She had, he thought, every virtue that a mother could have, and she combined them with a gaiety of spirit that made her take her virtues as if they were the most delightful amusements. It was of this gaiety that he had first thought until Mathilde had pointed out to him that there was tragedy in the situation. “What will your mother do without you?” the girl kept saying. There was indeed nothing in his mother’s life that could fill the vacancy he would leave. She had few intimate relationships. For all her devotion to her drunkards, he was the only personal happiness in her life.
He went into the kitchen in search of her. This was evidently one of their servant’s uncounted hours. While he was making himself some tea he heard his mother’s key in the door. He called to her, and she appeared.
“Why my hat, Mother dear?” he asked gently as he kissed her.
Mrs. Wayne smiled absently, and put up her hand to the soft felt hat she was wearing.
“I just went out to post some letters,” she said, as if this were a complete explanation; then she removed a mackintosh that she happened to have on, though the day was fine. She was then seen to be wearing a dark skirt and a neat plain shirt that was open at the throat. Though no longer young, she somehow suggested a boy—a boy rather overtrained; she was far more boyish than Wayne. She had a certain queer beauty, too; not beauty of Adelaide’s type, of structure and coloring and elegance, but beauty of expression. Life itself had written some fine lines of humor and resolve upon her face, and her blue-gray eyes seemed actually to flare with hope and intention. Her hair was of that light-brown shade in which plentiful gray made little change of shade; it was wound in a knot at the back of her head and gave her trouble. She was always pushing it up and repinning it into place, as if it were too heavy for her small head.
“I wonder if there’s anything to eat in the house,” her son said.
“I wonder.” They moved together toward the ice-box.
“Mother,” said Pete, “that piece of pie has been in the ice-box at least three days.
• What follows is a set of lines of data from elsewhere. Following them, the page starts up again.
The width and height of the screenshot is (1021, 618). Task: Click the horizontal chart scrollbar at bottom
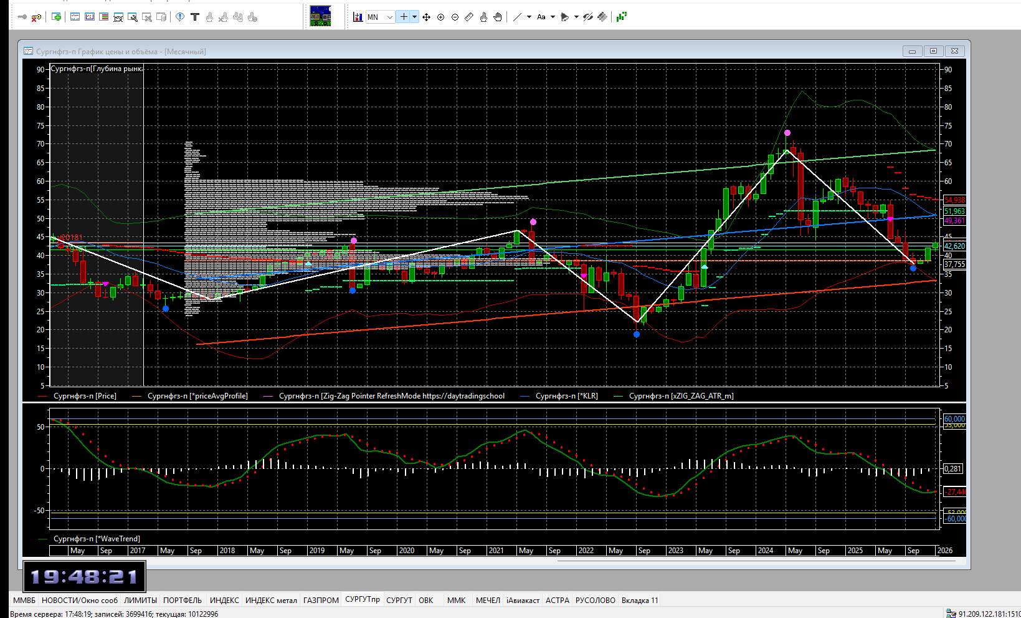(x=756, y=560)
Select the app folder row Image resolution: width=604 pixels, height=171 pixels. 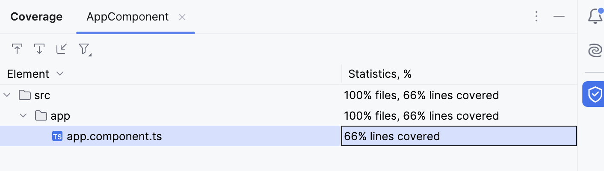point(60,115)
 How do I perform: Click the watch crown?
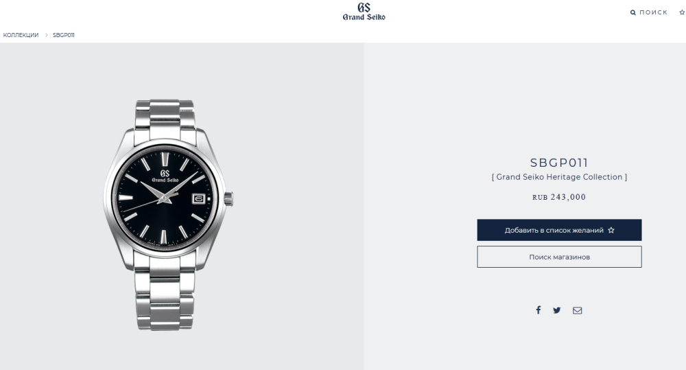click(229, 198)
Let’s throw it away.”
She took the saucer thoughtfully.
“I like it so much,” she said.
“Then why don’t you eat it?”
“It’s not good for me.” She let Wayne take the saucer. “What do you know?” she asked.
She had adopted slang as she adopted most labor-saving devices.
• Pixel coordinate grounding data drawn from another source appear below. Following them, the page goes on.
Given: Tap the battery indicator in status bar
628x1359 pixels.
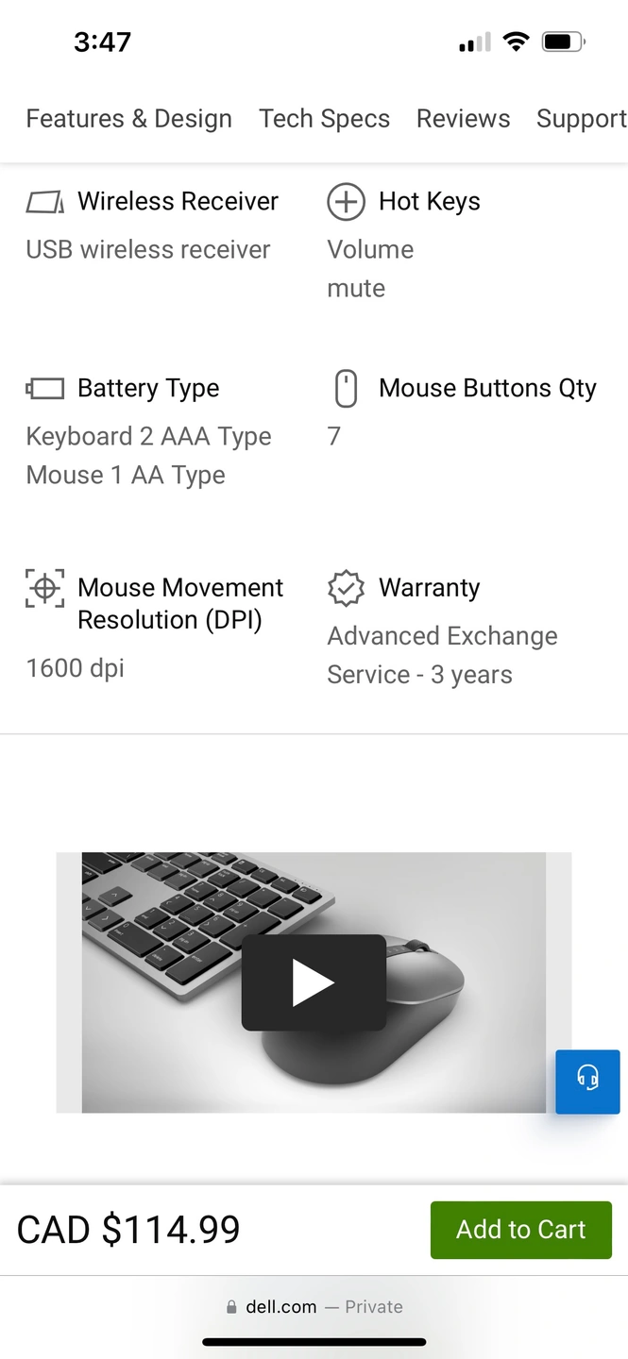Looking at the screenshot, I should [563, 42].
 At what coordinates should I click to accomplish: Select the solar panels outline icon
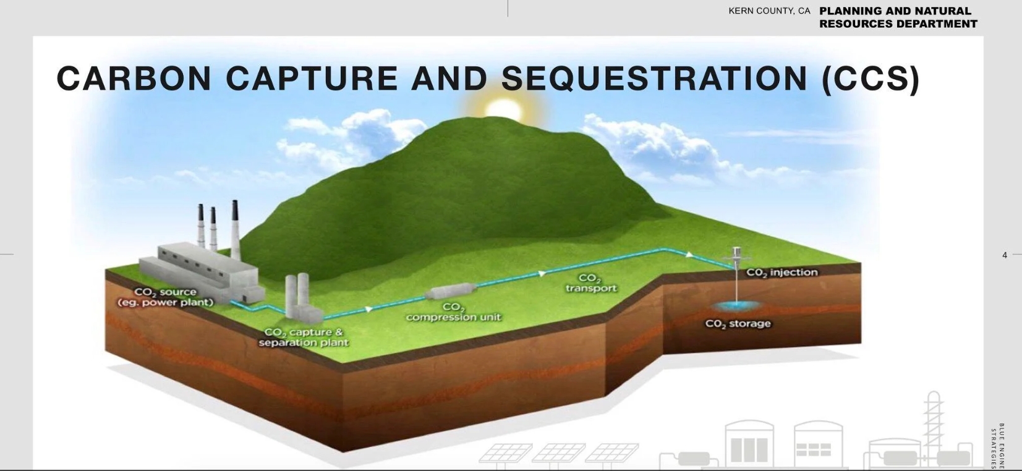(x=558, y=453)
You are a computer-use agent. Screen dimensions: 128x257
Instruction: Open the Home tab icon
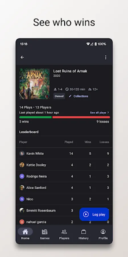(25, 232)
“Well, I do know something new,” said Wayne. He sat down on the kitchen table and poured out his tea. “New as the garden of Eden. I’m in love.”
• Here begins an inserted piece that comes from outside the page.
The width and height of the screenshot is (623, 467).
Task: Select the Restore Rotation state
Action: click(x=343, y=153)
“O Pete!” his mother cried, and the purest, most conventional maternal agony was in the tone. For an instant, crushed and terrified, she looked at him; and then something gay and impish appeared in her eyes, and she asked with a grin:
“Is it some one perfectly awful?”
“I’m afraid you’ll think so. She’s a sheltered, young, luxurious child, with birth, breeding, and money, everything you hate most.”